The locally path-connected coreflection II

In the last post, I discussed how to efficiently change the topology of a space X in order to obtain a locally path-connected space lpc(X) without changing the homotopy or (co)homology groups of the space in question. This is a handy thing to have hanging from your tool belt but there are some reasonable concerns that come along with this type of construction.

Say X is metrizable. Must the lpc-coreflection also be metrizable? It turns out the answer is yes but that we might lose separability along the way. In this post, we’ll walk through the details which I learned from some unpublished notes of Greg Conner and David Fearnley.

Theorem: If X is path-connected and metrizable, then there is a metric inducing the topology of lpc(X) such that the identity function id:lpc(X)\to X is distance non-increasing.

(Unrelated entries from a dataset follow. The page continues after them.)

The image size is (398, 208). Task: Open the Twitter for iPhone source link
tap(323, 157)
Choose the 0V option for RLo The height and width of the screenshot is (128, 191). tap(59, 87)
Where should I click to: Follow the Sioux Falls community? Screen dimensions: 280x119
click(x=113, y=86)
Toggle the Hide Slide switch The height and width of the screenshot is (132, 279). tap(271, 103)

Proof. Suppose X is a space whose topology is induced by a metric d. Define a distance function \rho on lpc(X) as follows: For any path \alpha:[0,1]\to X and t\in[0,1], let $$\ell_t(\alpha)=d(\alpha(0),\alpha(t))+d(\alpha(t),\alpha(1)).$$

Observe that d(\alpha(0),\alpha(1))\leq\ell_t(\alpha) for any t by the triangle inequality.

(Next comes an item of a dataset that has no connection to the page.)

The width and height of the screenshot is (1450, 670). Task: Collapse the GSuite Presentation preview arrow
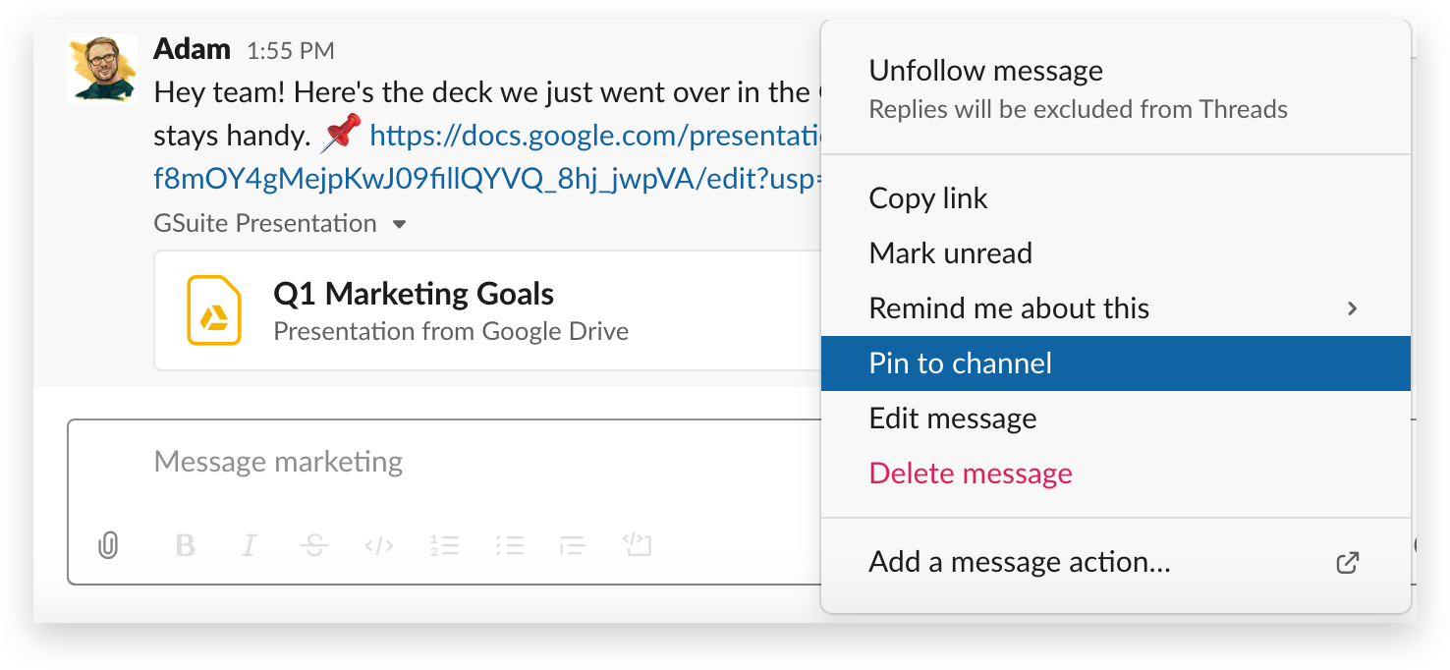(399, 224)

Now let $$\ell(\alpha)=\sup\{\ell_t(\alpha)|t\in[0,1]\}$$

For points a,b\in X, we define our metric as $$\rho(a,b)=\inf\{\ell(\alpha)|\alpha\text{ is a path from }a\text{ to }b\}$$

Since d(a,b)\leq\ell(\alpha) for any path \alpha from a to b, we get that d(a,b)\leq \rho(a,b) showing that the identity lpc(X)\to X is non-increasing.

We should still check that \rho is actually a metric which induces the topology of lpc(X).

Some notation first: If \alpha,\beta are paths in X such that \alpha(1)=\beta(0),  then \alpha^{-}(t)=\alpha(1-t) denotes the reverse of \alpha and \alpha\cdot\beta denotes the usual concatenation of paths $$ \alpha\cdot\beta(t)=\begin{cases} \alpha(2t) & 0\leq t\leq 1/2\\ \beta(2t-1) & 1/2\leq t\leq 1 \end{cases}$$

Notice that \ell(\alpha)=\ell(\alpha^{-}) and given t\in[0,1/2], we have

ineq1and if t\in[1/2,1], we have

ineq2Thus, in general, \ell(\alpha\cdot\beta)\leq\ell(\alpha)+\ell(\beta). Now we can check that \rho is a metric.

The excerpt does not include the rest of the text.